Society and people have the right to expect more and more and to demand the best in every aspect of life. In highly developed countries, this is one of the top priorities of their governments, which is the basis for the assessment of the governments' performance, based on the extent of the accomplishments and accountability of governments. The ambitions and expectations of Yemenis have always been high and should not be diminished by what has been achieved of development and progress. Any official ought not to become short-tempered at criticism and accountability on the basis of the gap between the required and the possible, or between the expected and feasible, and this should not be explained as an accusation of the failure of the official.
No can deny the huge and rapid changes that have occurred at the local, regional and international levels. The problems and challenges are many, but recognizing and admitting reality does not mean surrendering or yet getting more frustrated. There is no excuse not to confront these problems and challenges and to search for appropriate and possible solutions to them.

To help ourselves, we have to read the following more carefully.
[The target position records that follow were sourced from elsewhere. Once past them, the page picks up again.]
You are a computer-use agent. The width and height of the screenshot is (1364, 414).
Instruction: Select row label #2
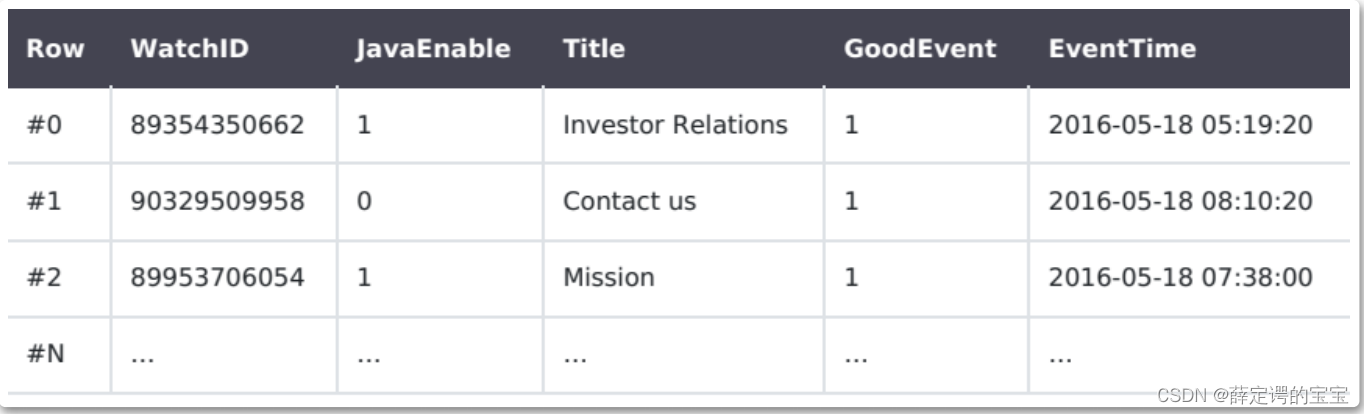(45, 277)
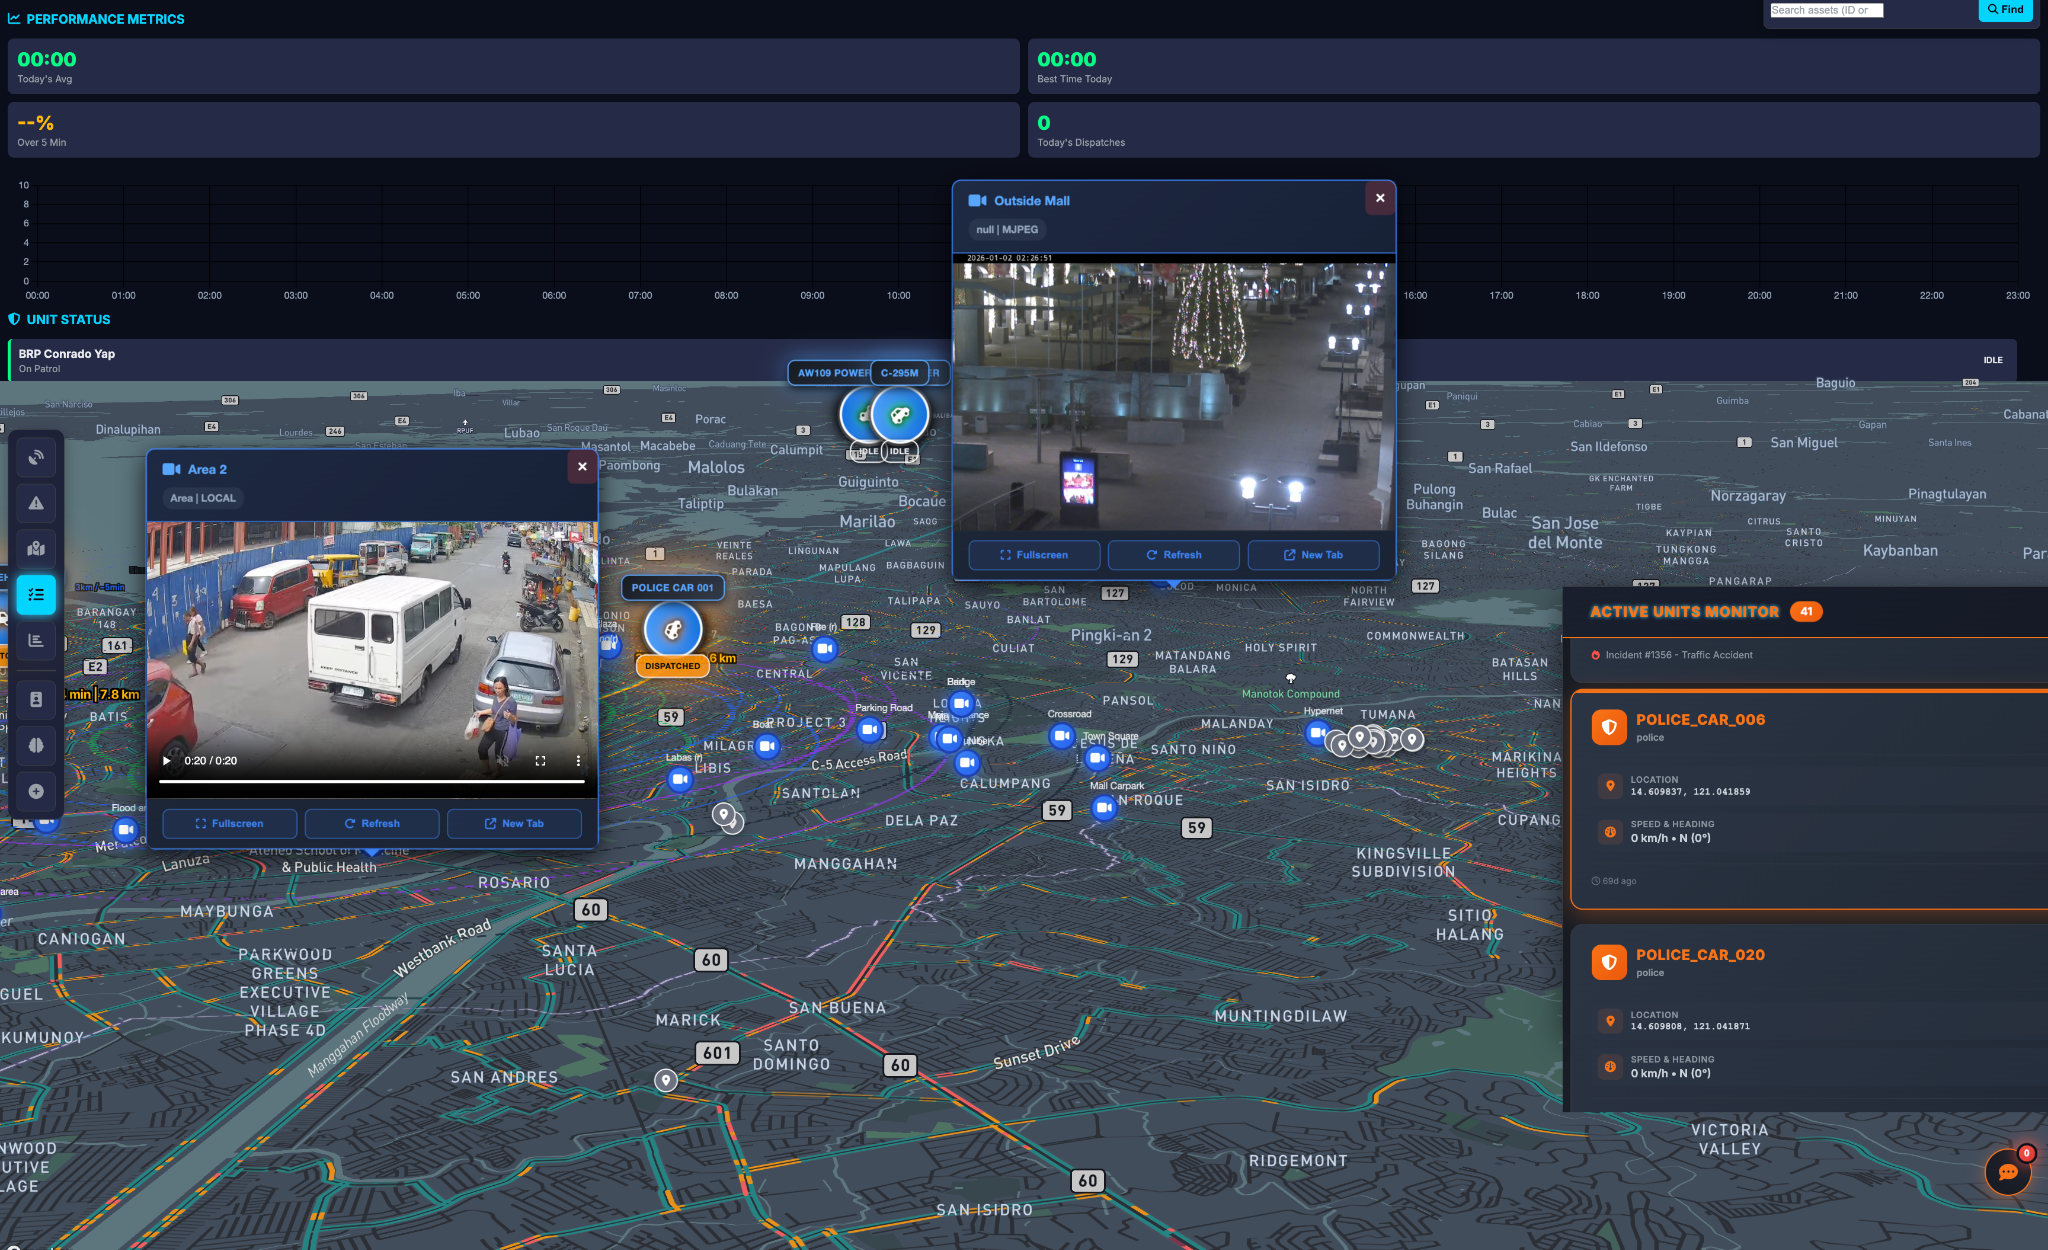
Task: Open Area 2 video options menu
Action: tap(578, 761)
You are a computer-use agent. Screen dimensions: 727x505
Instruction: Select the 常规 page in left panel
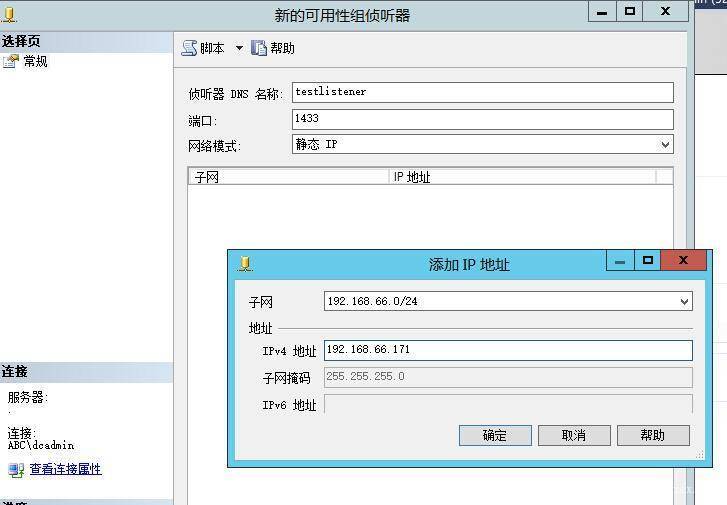tap(35, 61)
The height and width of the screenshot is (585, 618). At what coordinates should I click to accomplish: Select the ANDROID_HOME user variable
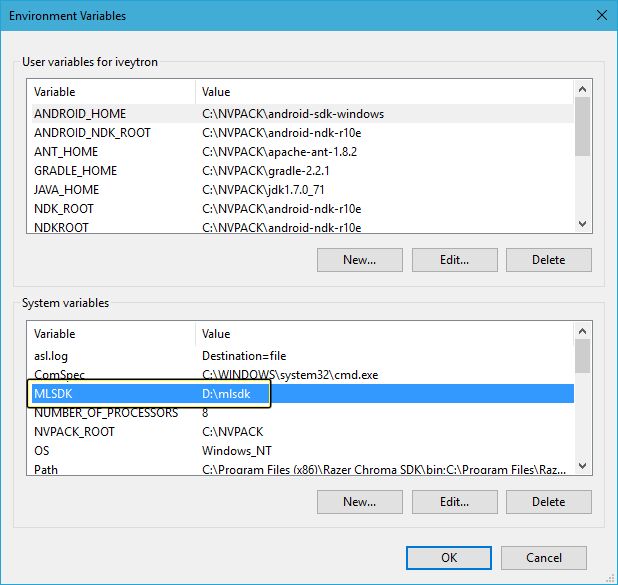tap(80, 114)
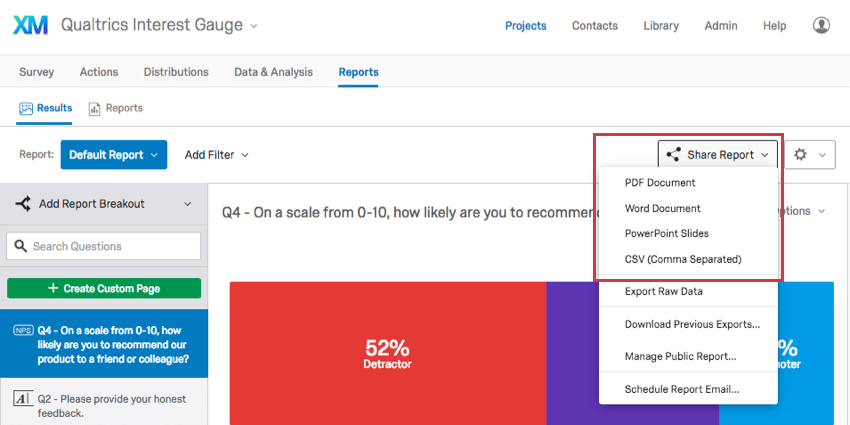Select PDF Document from share menu
This screenshot has width=850, height=425.
(x=660, y=183)
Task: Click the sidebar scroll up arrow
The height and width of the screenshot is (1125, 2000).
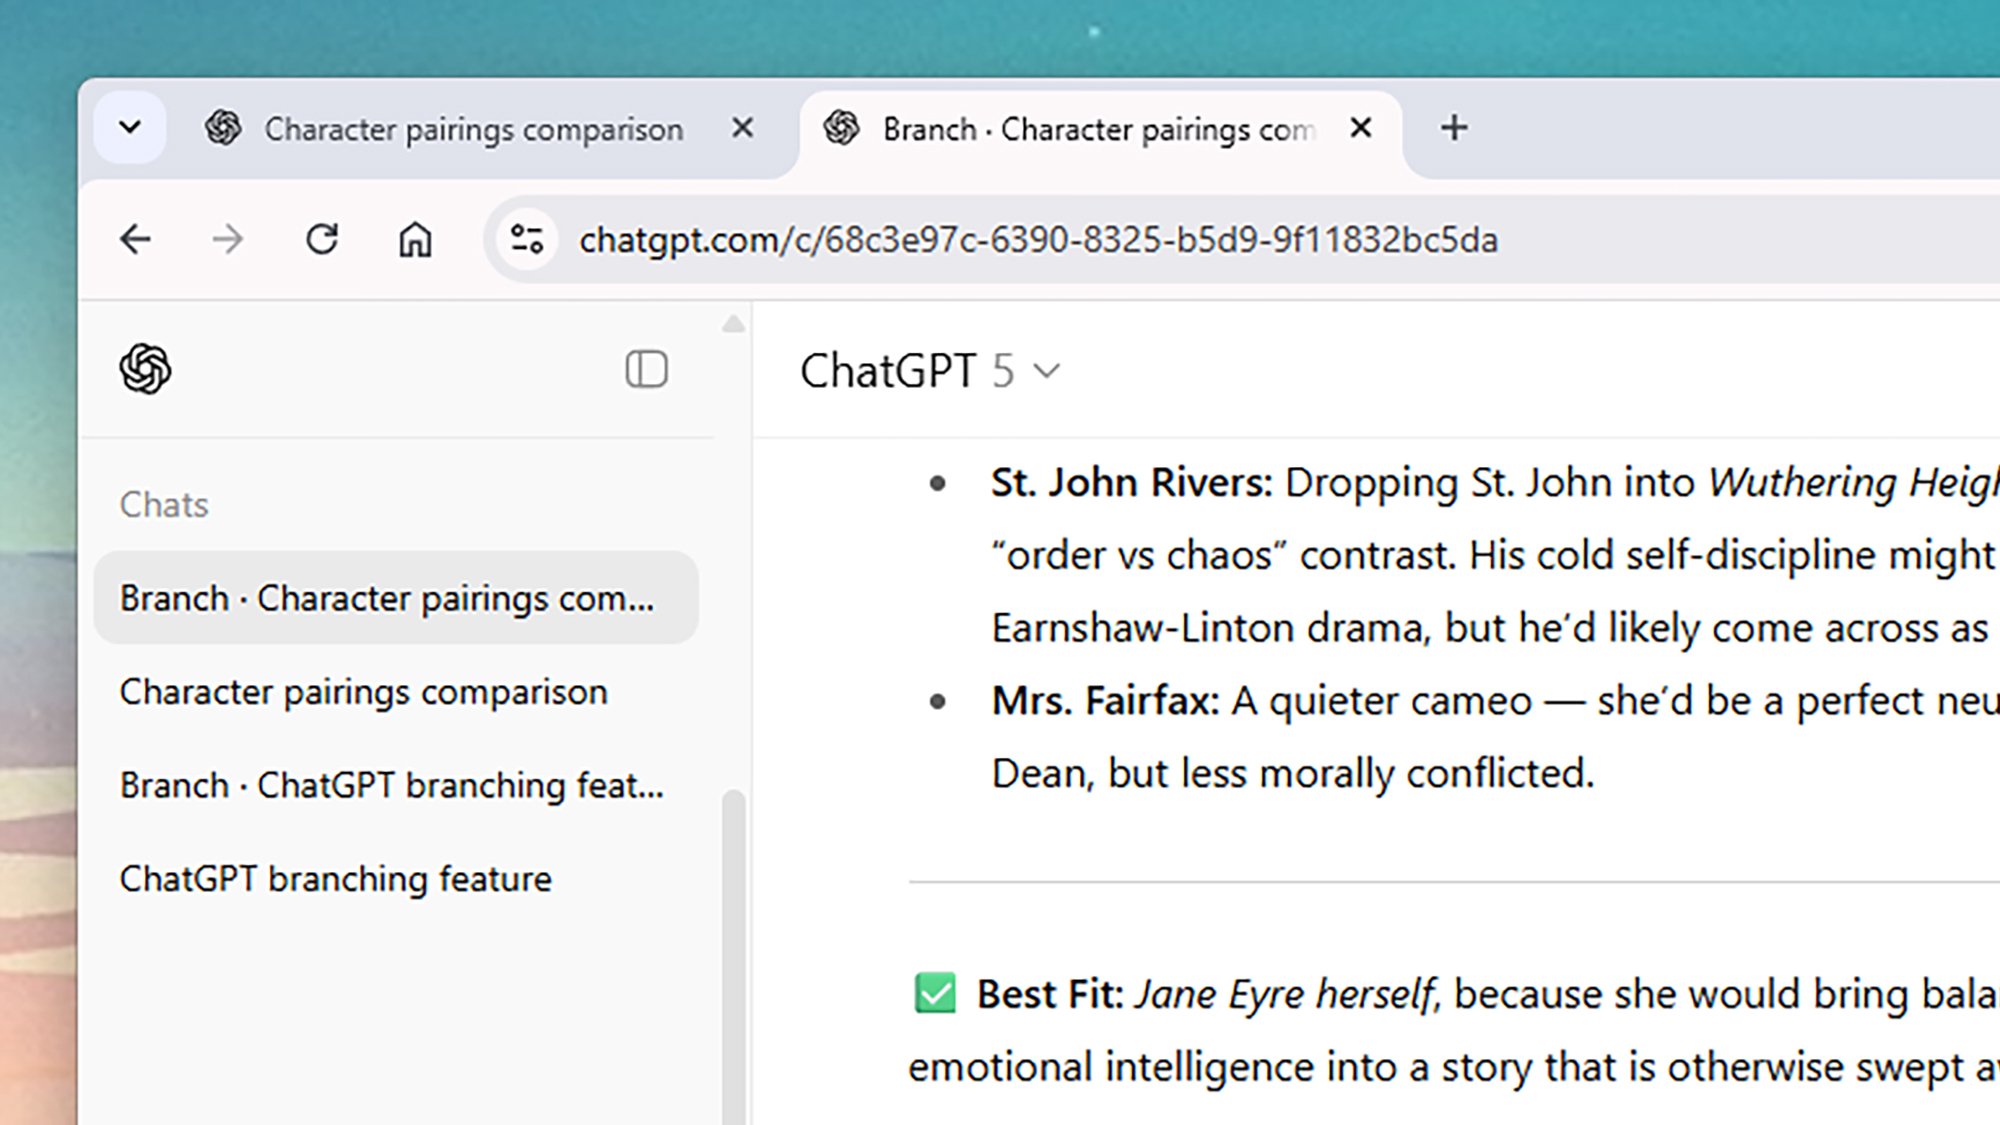Action: (x=733, y=324)
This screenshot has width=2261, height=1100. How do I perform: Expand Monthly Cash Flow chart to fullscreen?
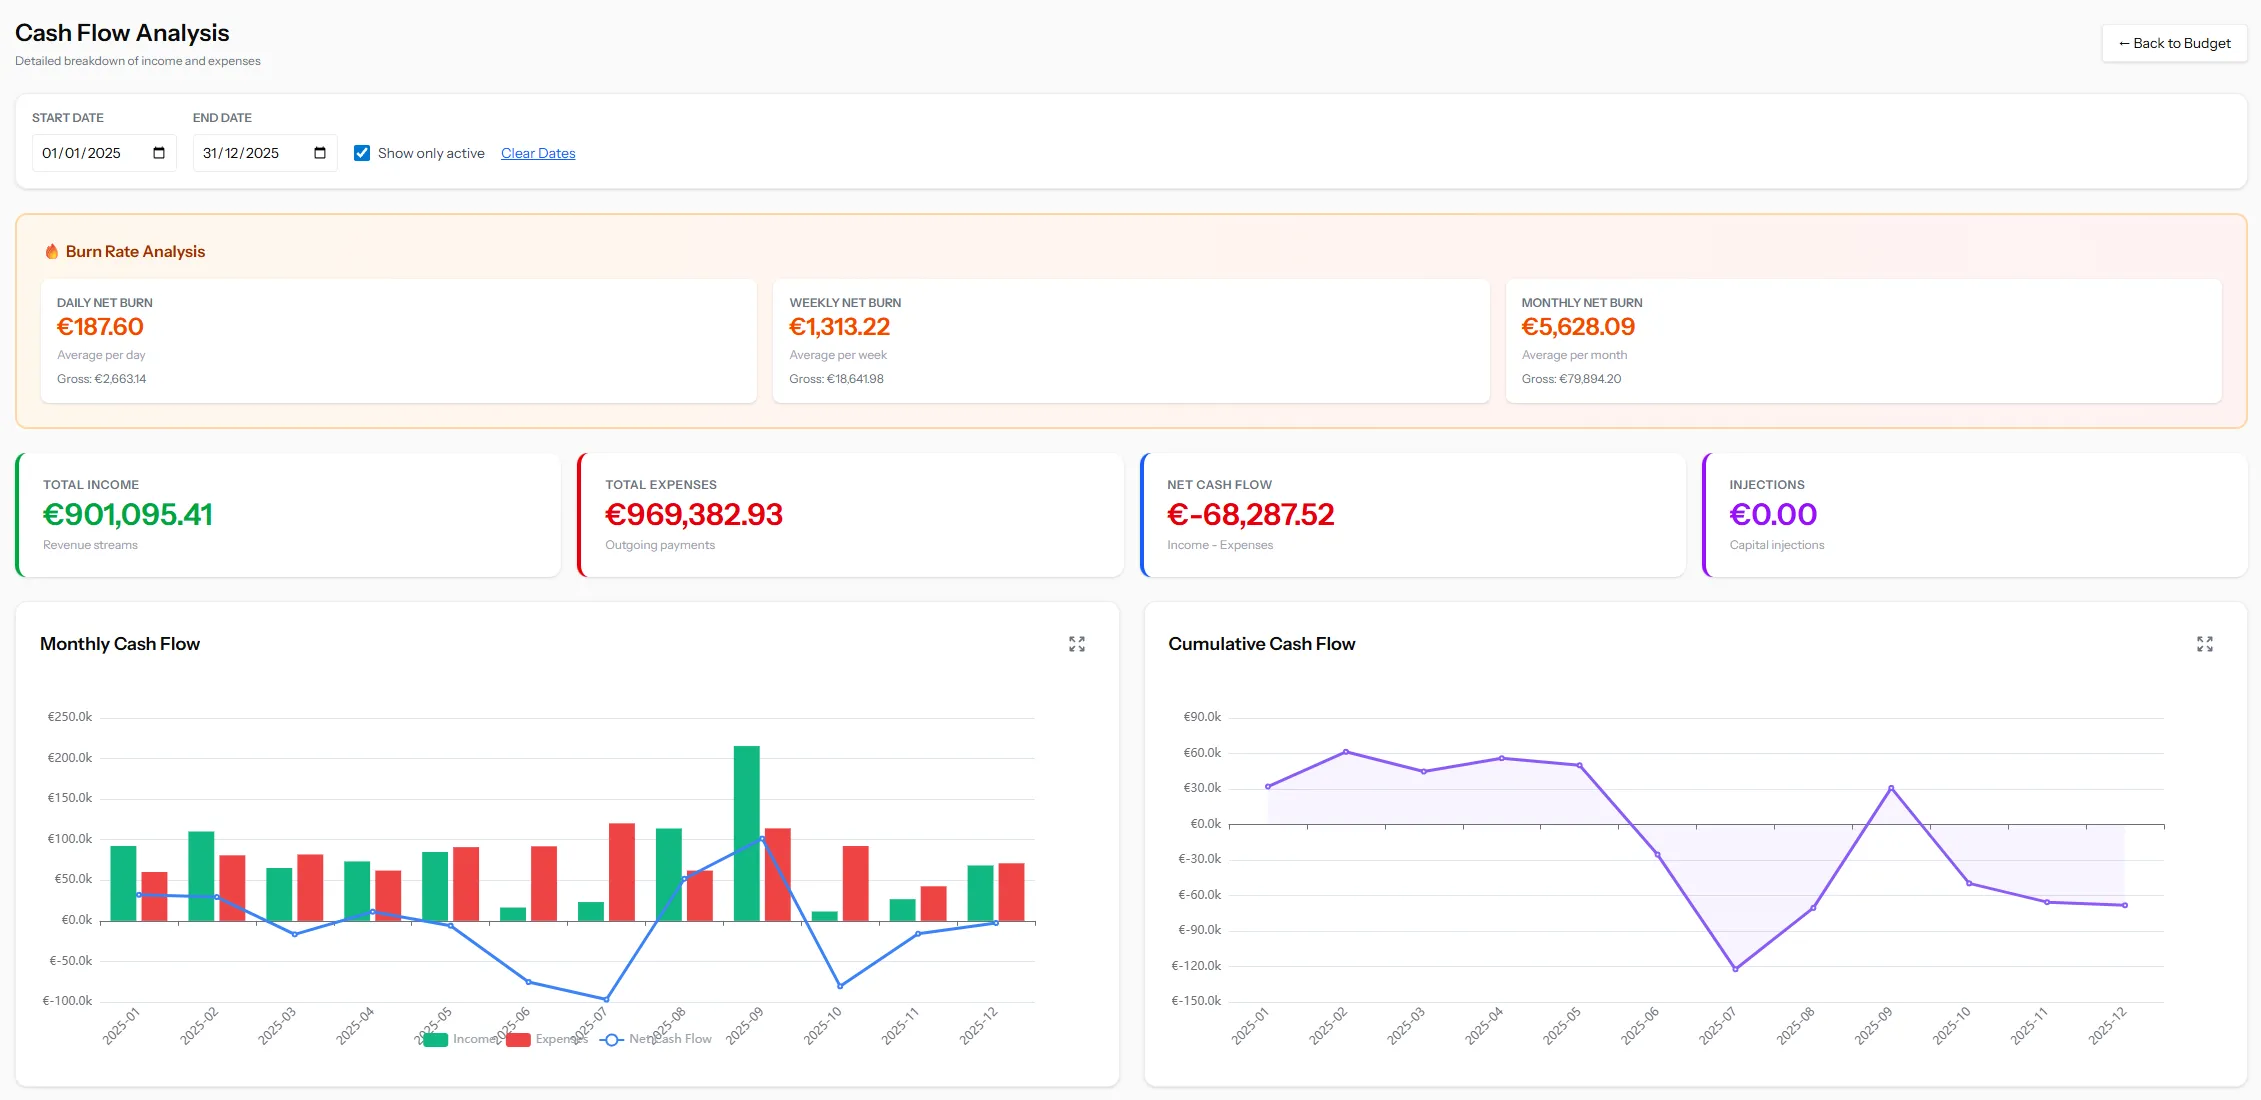(x=1076, y=644)
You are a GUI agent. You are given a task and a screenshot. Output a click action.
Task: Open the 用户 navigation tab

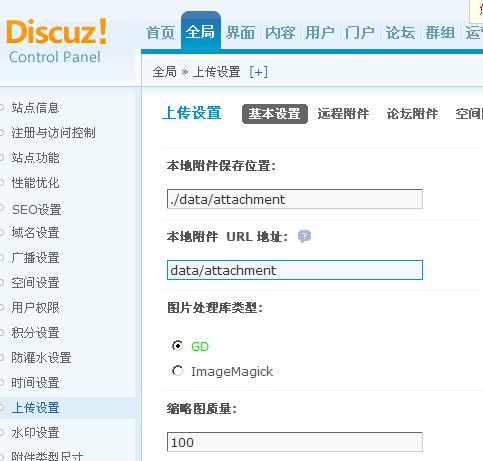pos(320,33)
We continue working on the requirements of economic development and progress, based on reforms and changes following the recent G-8 summit where the US “Greater Middle East Initiative” was transformed to become a US-European initiative and the two have agreed that it has to go through three major phases:
– The launch phase on the 8th of June (the G-8 Summit)
– The building phase and agreement to the implementation steps- NATO Summit – Helsinki June 25.
– The phase of revising, implementing and commencing contacts and coordination with Middle Eastern parties, June 28-29 in Istanbul.

In my personal view, Iraq will be the main focus, especially after the elections, assisted by secondary centers that would be transformed into major centers. For example, Kuwait is a secondary center, Qatar is a military center and Turkey a secondary center that could be transformed to a major center, Morocco is a secondary center, and Libya is not decided yet as it is still under investigation. Saudi, Syria and Egypt are excluded.
Thus, this is the launch pad towards creating the Greater Middle East, and its executive body are regular forums, the first attended by heads of governments, another for ministers of the economy and finance and a third for foreign ministers, through which issues and development are assessed and evaluated.
Where are we from all of this? And what progress has been made since the return of Arab presidents and kings from Tunisia? Don't we need to react fast toward laying out the basis for reforms and changes before they are imposed from outside?